DA RED WUNZ GO FASTA
Actual answer: back in the day the sealant that farmers coated barns with often had iron oxide in it because it helps prevent rot and mold, and the iron oxide would turn the sealant mixture red. Now people just do it because it’s a tradition.
It also happens to be cheap. Other pigments are hard to manufacture. Rust is easy.
Even today red paint is sometimes cheaper, especially when ordered in bulk.
Farmers originally used to seal their barns with a combination of linseed oil (red-ish) and iron oxide (rust, red). Then when paint came around, apparently red paint was the cheapest. https://www.bobvila.com/articles/solved-why-are-barns-painted-red/
Idk if this is true for the US but where I live in Scandinavia red is a common house colour because historically it was a cheap colour you could get from mixing red ochre and oil, so red barns aren’t uncommon. Then again the US midwest does have a lot of Scandinavian immigrants so it might’ve bled over culturally because there’s lot of farms up there?
Red is the traditional color of painted wooden structures pretty much everywhere, think of Chinese temples for example. Black tar is another common one. Cave paintings typically used red too.

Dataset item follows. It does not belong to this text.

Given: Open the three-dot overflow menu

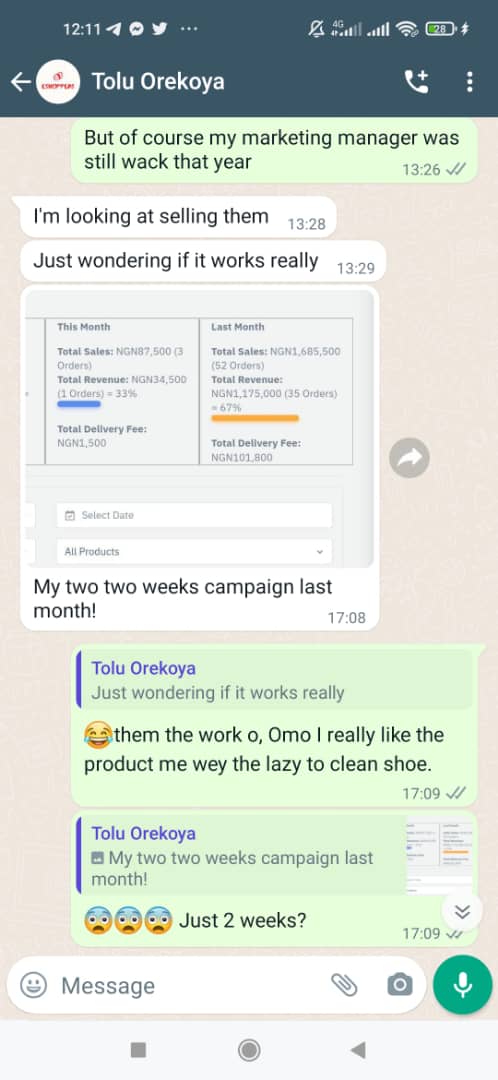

Barns are red because of exploding stars - https://www.smithsonianmag.com/smart-news/barns-are-painted-red-because-of-the-physics-of-dying-stars-58185724/
Great article. Similar to “NASA’s booster size is the result of the size of a horse’s ass”: https://www.linkedin.com/pulse/4-feet-85-inches-space-shuttle-horses-ass-william-batch-batchelder
I love these types of articles. I feel like there should be a community for these, but I don’t know what it’d be called
That is because red paint was inexpensive and abundant, than it became tradition.